What is being asked:
Reproduce the part that opens with the line containing "Click the undo arrow icon" and closes with the line containing "(x=200, y=33)", switching "undo arrow icon" to "back arrow button" and keeping everything else unchanged. Leave the pictures out of your answer.

Data for this task:
######

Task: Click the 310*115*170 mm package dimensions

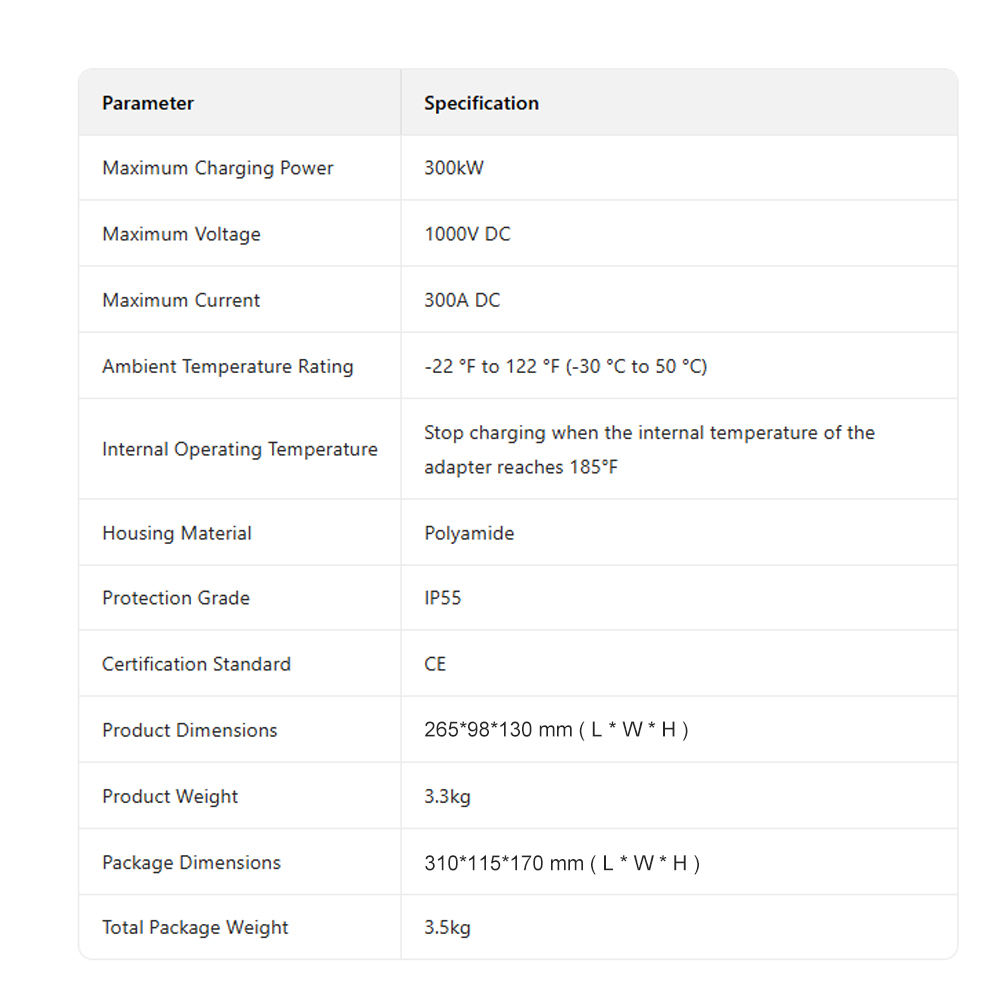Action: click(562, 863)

######

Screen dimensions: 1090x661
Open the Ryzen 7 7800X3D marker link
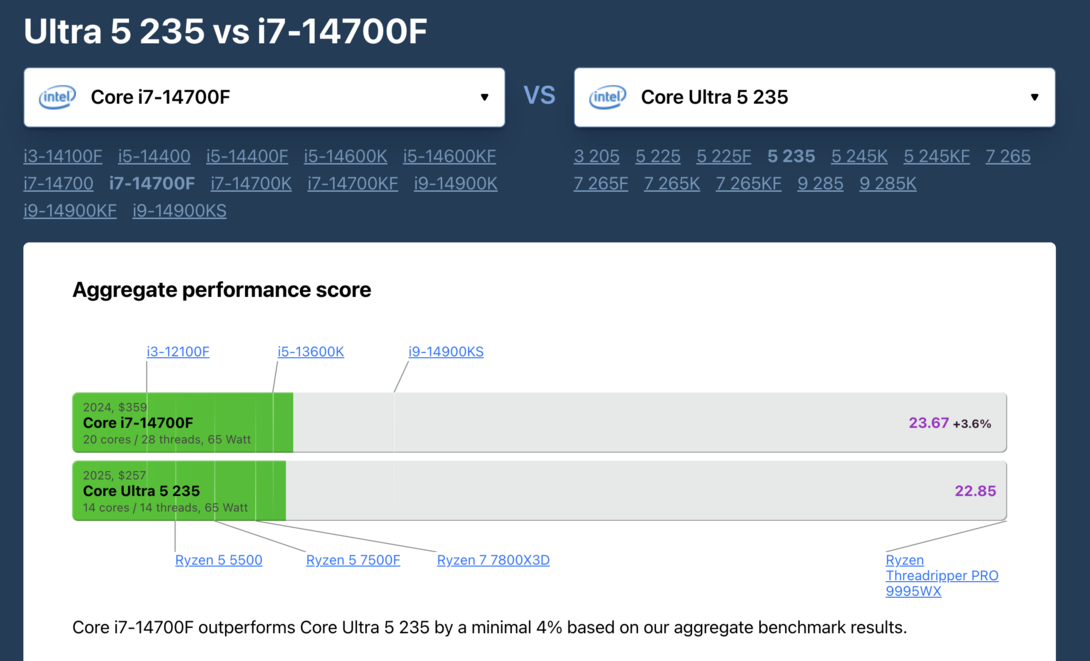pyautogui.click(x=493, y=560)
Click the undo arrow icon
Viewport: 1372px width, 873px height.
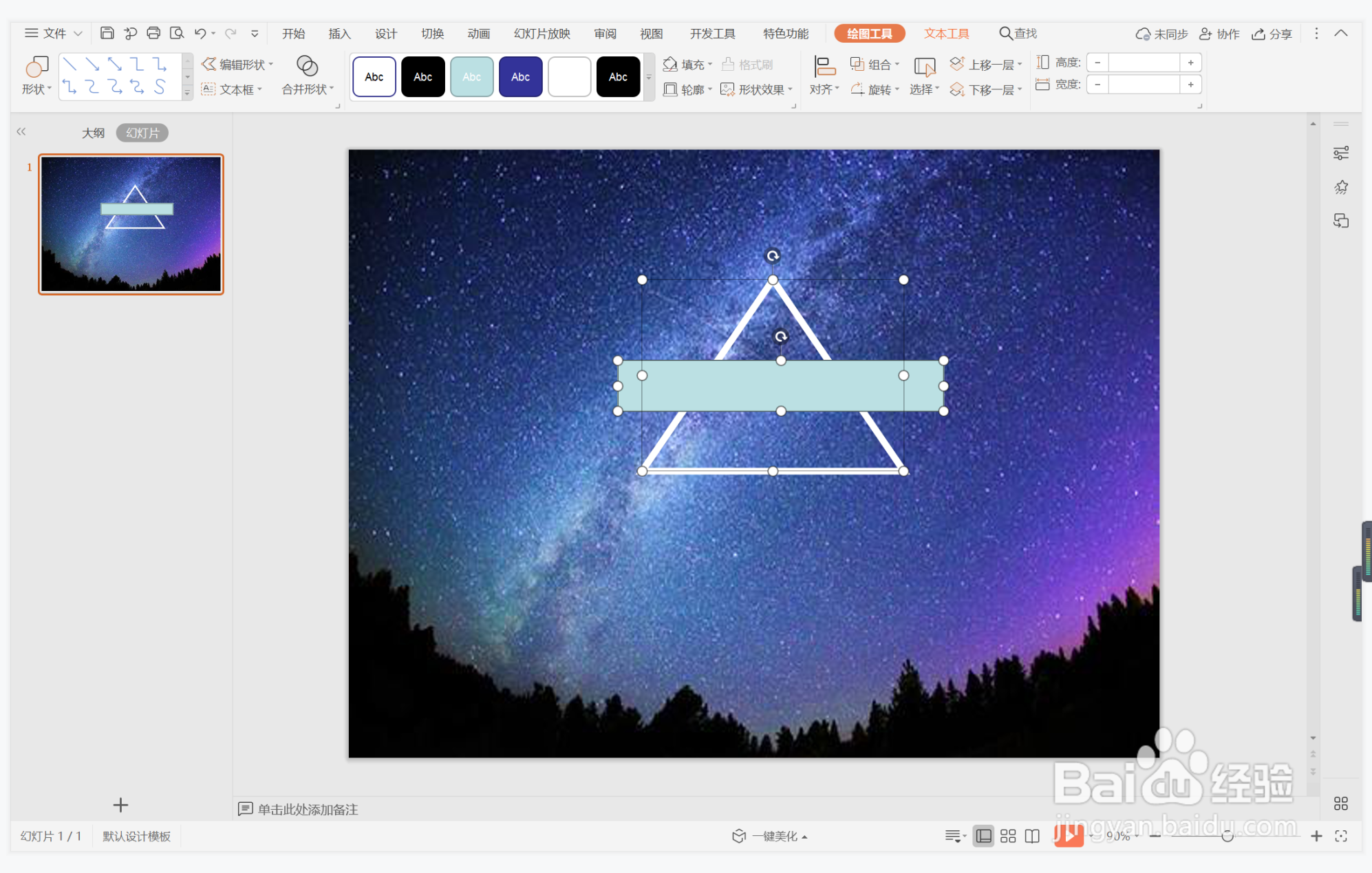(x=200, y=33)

######

Full solution:
Click the back arrow button
Viewport: 1372px width, 873px height.
(x=200, y=33)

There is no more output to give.